Jimmie Johnson is in a long-term relationship.
Yes, Johnson has often spoken of the support he’s received from wife Chandra, married since 2004.
But for all of his statistical accomplishments, including a record-tying seven Monster Energy NASCAR Cup Series championships and 80 victories heading into Sunday’s Camping World 500 at Phoenix International Raceway, none is more impressive — or unimaginable — in a volatile sport/industry than this:
Since 2002, his first full season, Johnson has had the same team owner (Rick Hendrick), the same crew chief (Chad Knaus), the same sponsor (Lowe’s), the same car chief (Ron Malec) and the same automaker (Chevrolet).
Rules, tracks, competitors, car specifications, championship formats and countless other variables over 15-plus seasons have been changed more often than the Valvoline in Johnson’s engine. Remarkably, however, not Johnson’s key ties.
Especially that with Knaus, his friend/strategist/coach/confidant over NASCAR’s marathon 36-race Cup season, which demands thousands of communications and decisions between driver and crew chief and can be an intense, emotional roller-coaster. They are now a hyphenated entity — Johnson-Knaus — inextricably bound by their success together and as they chase NASCAR’s greatest historical touchstone, an eighth Cup championship.
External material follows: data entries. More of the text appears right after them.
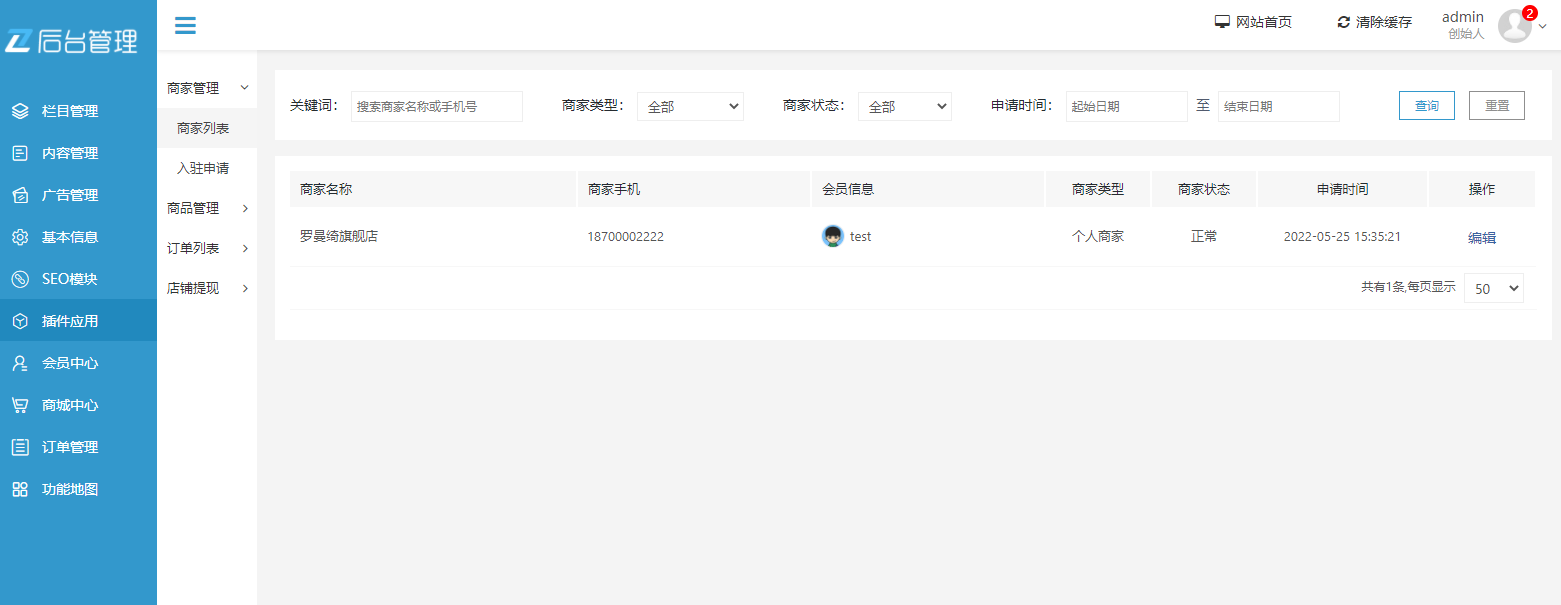Click the 会员中心 user icon
1561x605 pixels.
tap(20, 363)
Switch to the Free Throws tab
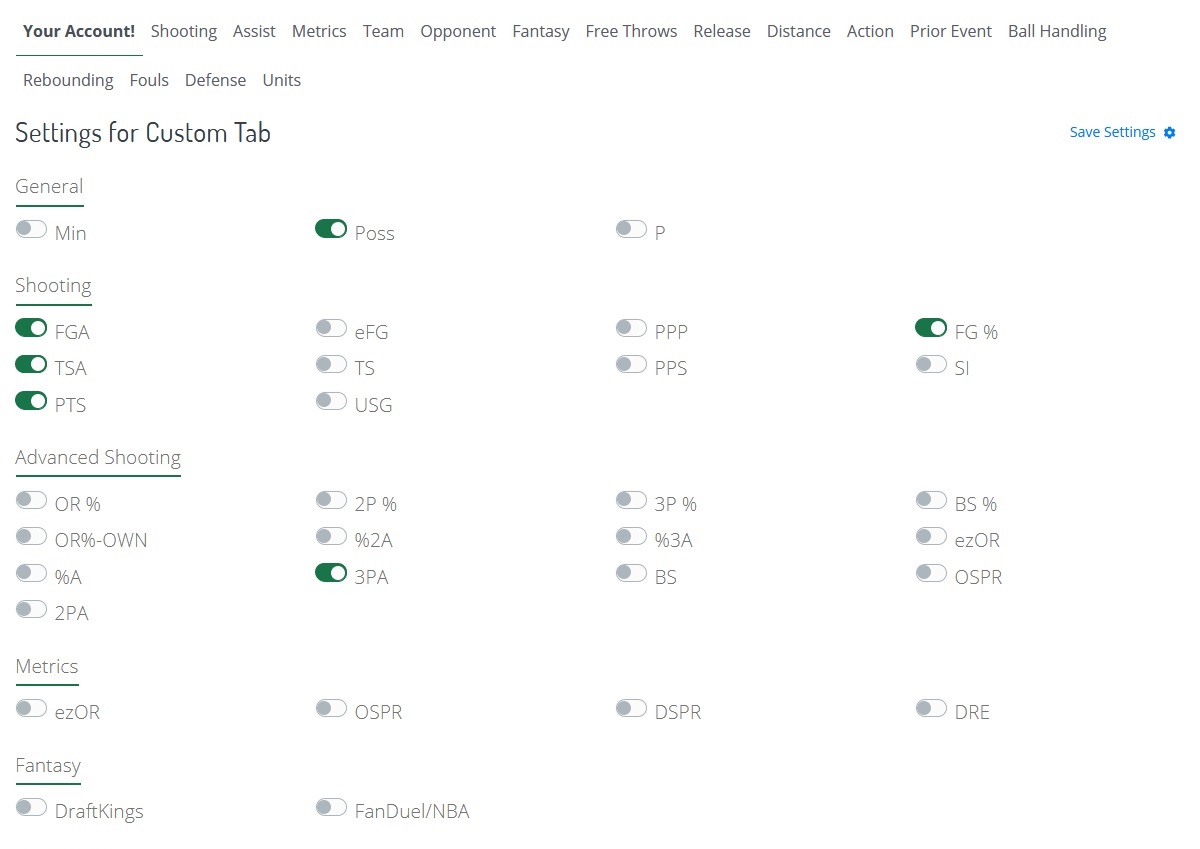The image size is (1200, 849). (x=631, y=31)
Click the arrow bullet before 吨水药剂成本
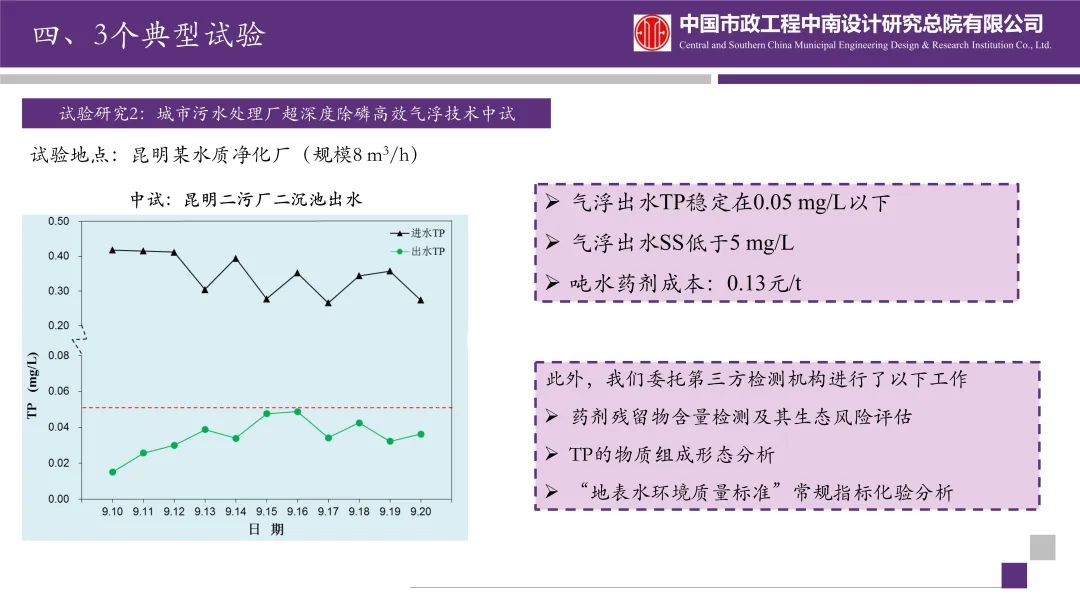 (x=553, y=284)
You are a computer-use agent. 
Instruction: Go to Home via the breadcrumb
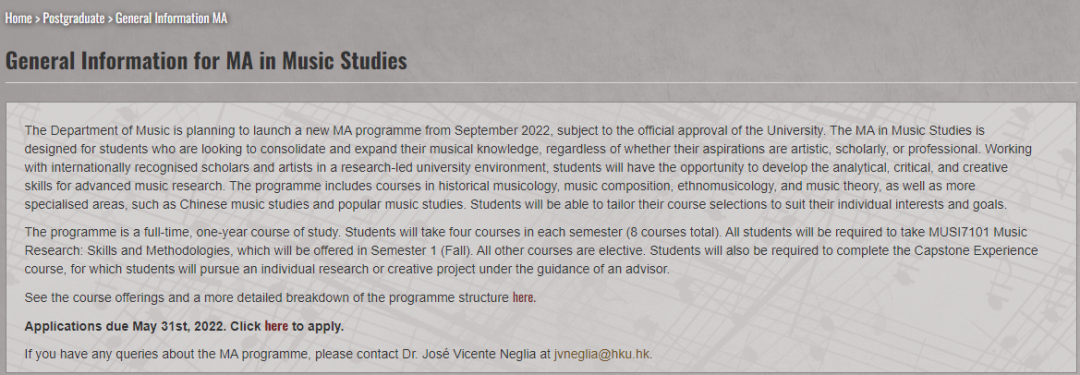(19, 19)
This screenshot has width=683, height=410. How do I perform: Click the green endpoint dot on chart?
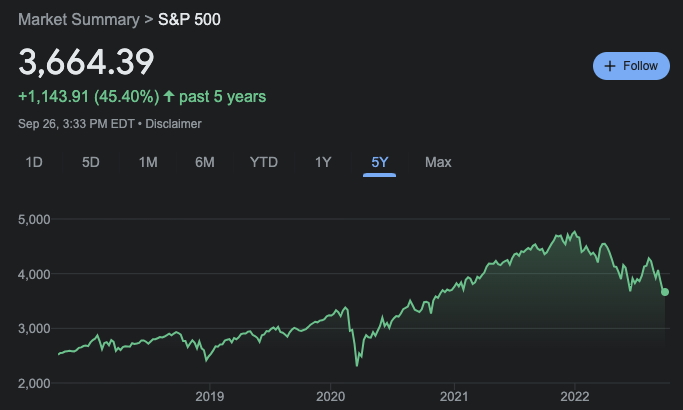point(665,292)
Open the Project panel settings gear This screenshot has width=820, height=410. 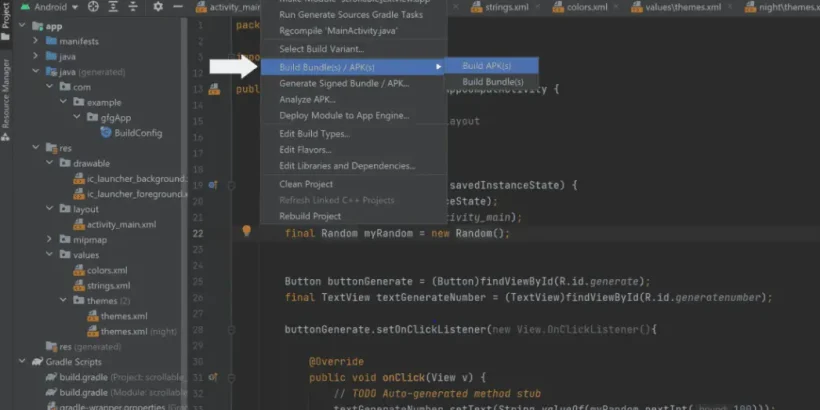(157, 7)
“As our sport evolves, the only consistent (element) is our relationship,” said Knaus, trying to set a NASCAR crew chief championship benchmark of his own.
Johnson and Knaus admit to their share of spats, including several during a winless and struggling summer of 2016, which seemed to make a championship run unlikely. Hendrick, shockingly, conceded he wondered if the duo should split: “Is this (the) time? Do we need to make a change?”
But Johnson, after starting last, tied the title totals of Richard Petty and Dale Earnhardt Sr. with a victory in the season-finale at Homestead-Miami Speedway.
“We’re definitely like brothers,” said Knaus, 45, whose ultra-competitive demeanor makes many regard him as the sport’s biggest workaholic. “The closer you get with your family, the more you can go through anything together. As much as we’ll fight and battle and argue from time to time, if somebody steps up and pulls him around, I’m going to sock the other guy in the nose.
“All I want to do is see him be successful. I think that’s probably the biggest reason why we’ve managed to stay together.”
Johnson, 41, known for his calm public persona, says they’ve learned from the relationship of their former Hendrick teammates Jeff Gordon and Ray Evernham. The landmark Gordon-Evernham combination won three Cups and 40 races in a four-year stretch but split before the end of the 1999 season.
“I’m loyal,” said Johnson, who has four Phoenix victories but only a best 11th-place result in three 2017 starts. “I’ve been accused of being loyal to a fault. The respect we have for one another has always been the glue.
“Chad and I look at what Ray and Jeff went through. We’ve had both of them tell us, ‘You can work through your problems. If we would have stayed together, who knows what we could have done?’”
Knaus, who married in 2015, describes some of his arguments with Johnson as “painful” and that “nothing is out of bounds.”
Now part of NASCAR lore is Hendrick’s late 2005 “milk and cookies” meeting with his driver and crew chief, which, perhaps, made the championships possible. The Johnson and Knaus egos were colliding in frustration after four seasons (2002-05) in which they won 18 races yet finished fifth-second-second-fifth in the point standings.
Hendrick called them into his office and said, “If you’re going to act like kids, we’re going to have some milk and cookies,” and there they were, on a table.
“I told them they were so close to success and they’d be fine if they’d just talk things out and get their problems out in the open . . . That broke the ice.”
The next year they won the first of an unprecedented five consecutive titles.
And about that eighth championship?
“Yes, I would love to do that,” said Knaus, who then tellingly added, “but I also would rather get nine.
“The way we operate is different. We don’t necessarily set goals and try to eclipse other people’s records. We set the goal to try to go make our own records. We want to win our next race. We want to be on pole for our next qualifying session. That’s how we approach life.”
Johnson said he’s “really been enjoying (title) seven,” and part of that has been spending time recently with his wife and two young daughters at their second home in Aspen, Colo., away from NASCAR’s Charlotte-area hub. “I’m trying to keep eight in a very fun and light-hearted place.
“In my younger days, I was very good at over-thinking things, and applying too much pressure on myself. The fact that I’m chasing this history, I’m not going to put extra pressure on myself to do it.”
Do it or not, it will be a Johnson-Knaus effort.
“I firmly believe,” Johnson said, “the relationship between driver and crew chief is where the magic lies.”